The central bank released the results of its climate stress test last Friday, finding that eurozone banks are woefully underprepared for the impact of climate change.
Like eurozone government bond spreads, measuring the impact of climate change is fragmented across the bloc, with the availability of data a key sticking point.
Just over a fifth of banks that do not have a climate stress testing framework said that accessing suitable data proved challenging. Even then, those with frameworks in place still struggle, with many saying that their corporate clients do not disclose the required data.
As a result, this first stress test is flawed. In an assessment of 41 directly supervised banks, the ECB found that a short-term worst-case scenario would result in a combined €70bn credit and market loss.

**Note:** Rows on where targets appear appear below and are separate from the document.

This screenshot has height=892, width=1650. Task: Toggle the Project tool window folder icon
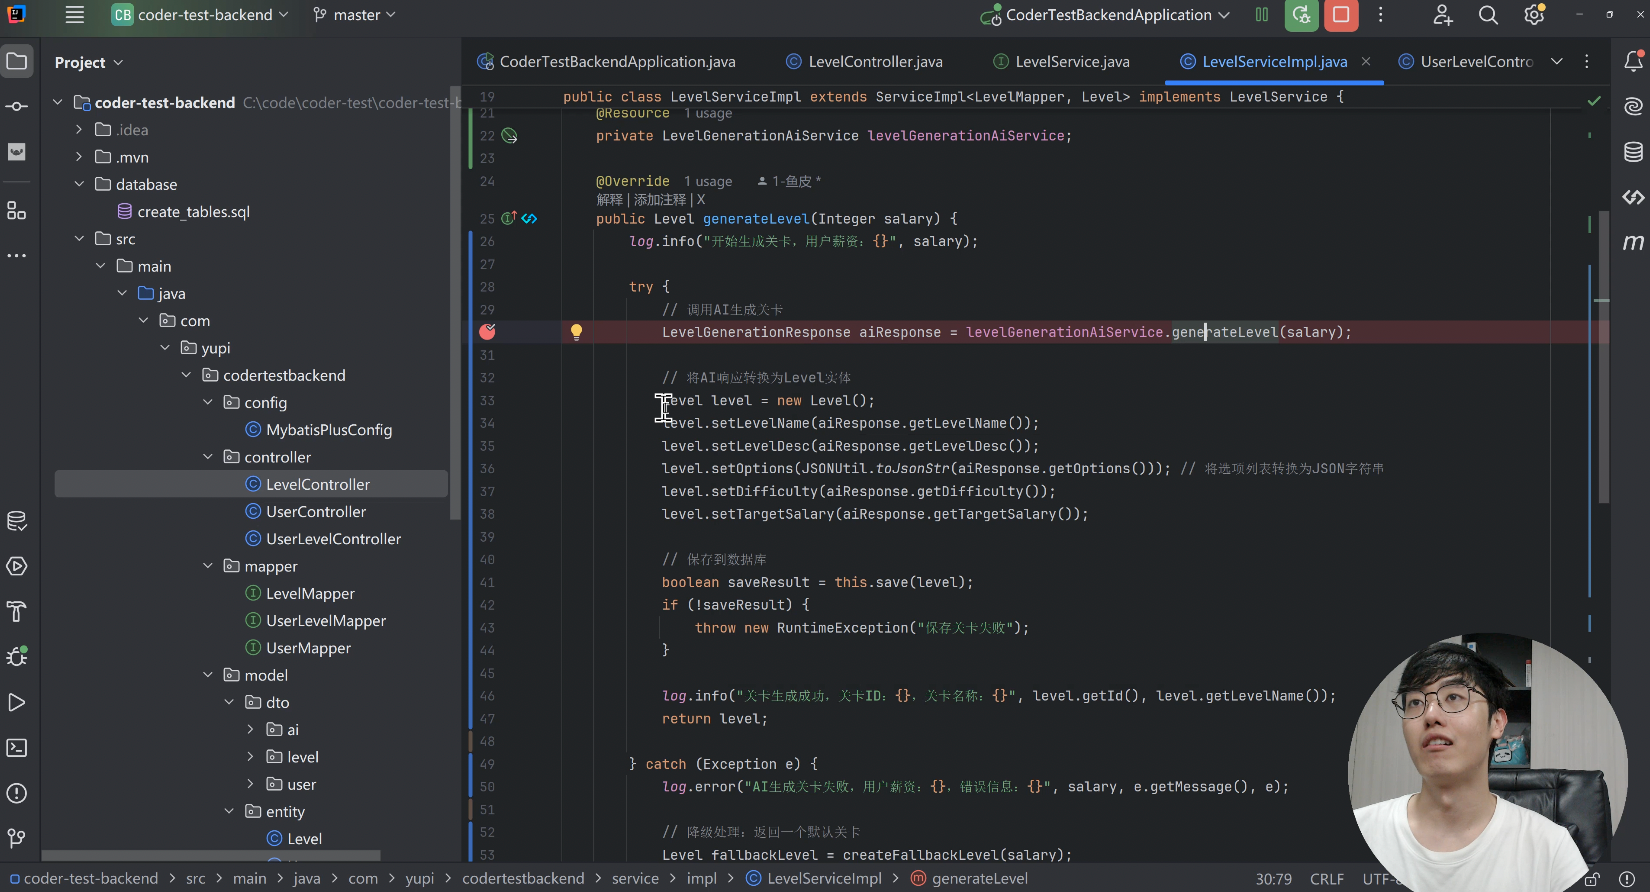pos(17,62)
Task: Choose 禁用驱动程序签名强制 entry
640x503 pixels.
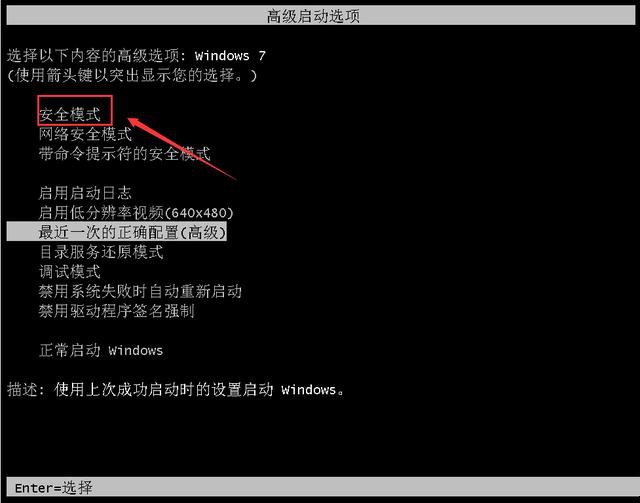Action: [x=116, y=311]
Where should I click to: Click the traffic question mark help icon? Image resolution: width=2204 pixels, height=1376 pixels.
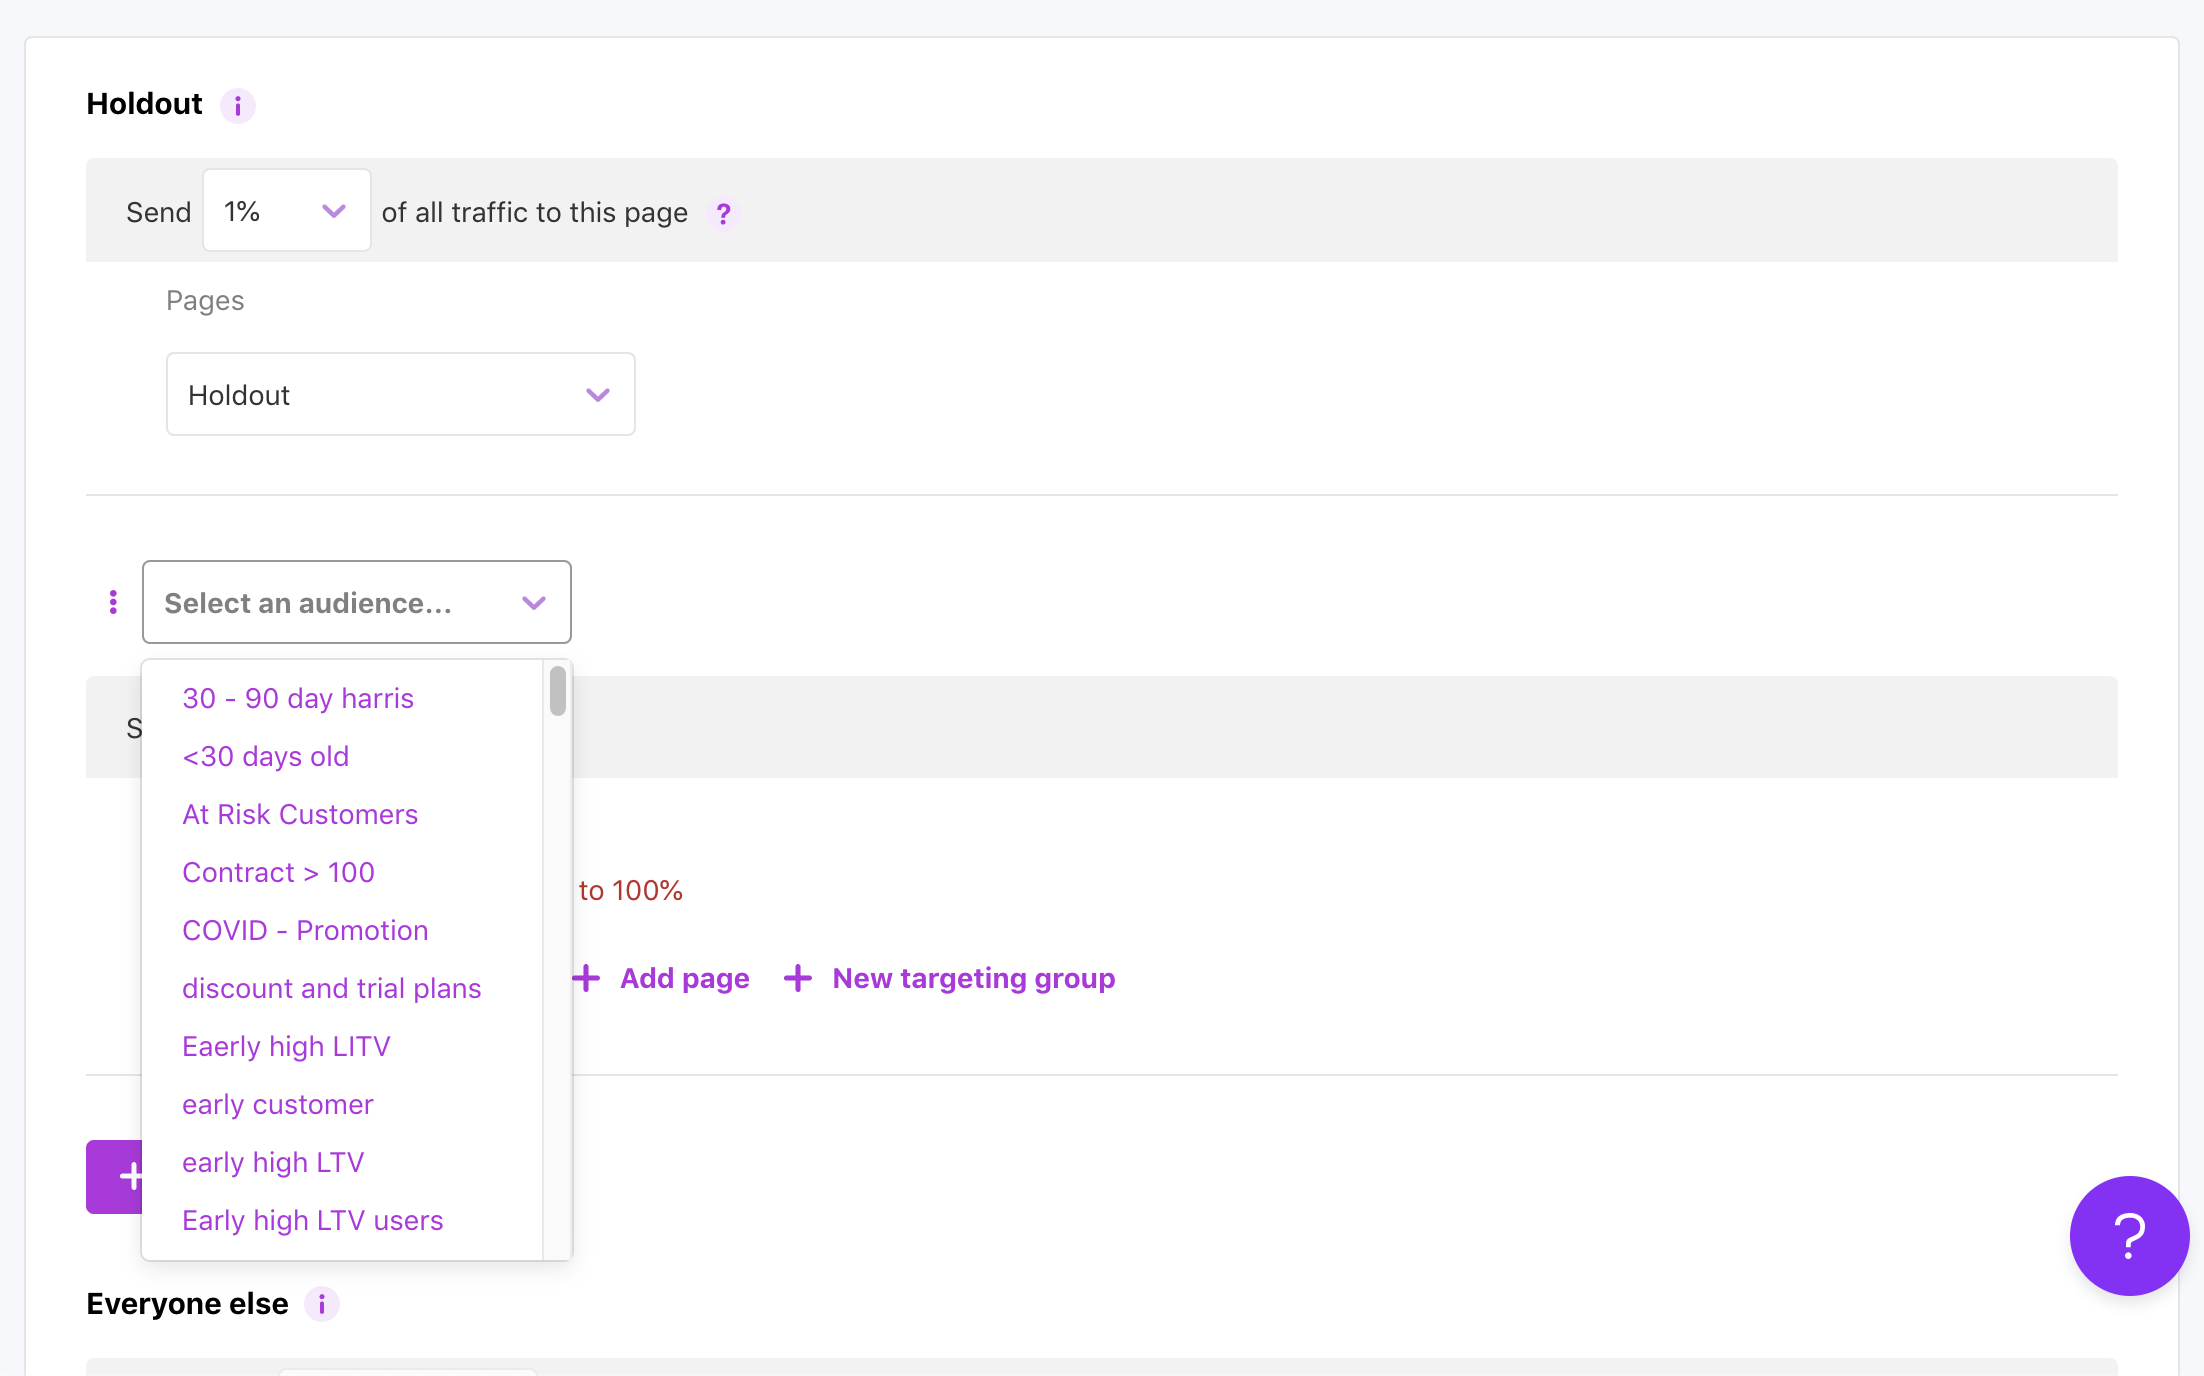tap(723, 213)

Averaging out at just over €1.7bn per bank, this would register as a blip on bank balance sheets, with banks chalking up larger losses in the past without blowing through all their capital. And even then, this part of the stress test only considers about a third of the bank’s total exposures.
Furthermore, this time round the ECB did not include the impact of a climate related economic downturn in its stress tests despite huge effect climate change could have on the global economy.
According to climate stress test analysis run by Swiss Re last year, the global economy could shed up 18% of its GDP by 2050 if nothing is done to combat climate change, with Europe’s losses standing at 11%.
But even now, climate change is already costing the economy. For instance, Munich RE estimates that last summer’s flooding in Central Europe caused over €46bn of losses, making it the costliest flood all time.
Meanwhile this week’s heatwave in Europe will no doubt have a high cost in terms of lost productivity, with temperatures in Paris, Frankfurt and London set to reach the high 30s over the next week.
And these freak weather events are set to become even more frequent. For instance, annual flood damages in Europe could grow sixfold by 2100 if the average global temperature rises by 3°C, according to the EU’s PESETA IV climate change study.
As temperatures rise, the UK’s Met Office decided to redefine what constitutes a heatwave earlier this year, raising the minimum temperature requirement and in turn normalising higher temperatures. Europe’s last seven years were the hottest on record, according to the EU’s Copernicus Climate Change Service, with 2022 likely to join them.
And as these events increase in frequency and extremity, so too will the pressure on governmental bodies and banks to act. Despite the myriad of net zero pledges, banks still rely on greenhouse gas intensive industries, with almost two thirds of their corporate income coming from these sectors, according to the ECB.
However, in highlighting and admitting deficiencies the ECB and its assessed banks have taken a first positive step. But both must still take the results of this debut stress test on board, and with the window to address climate change shrinking, they must do so fast.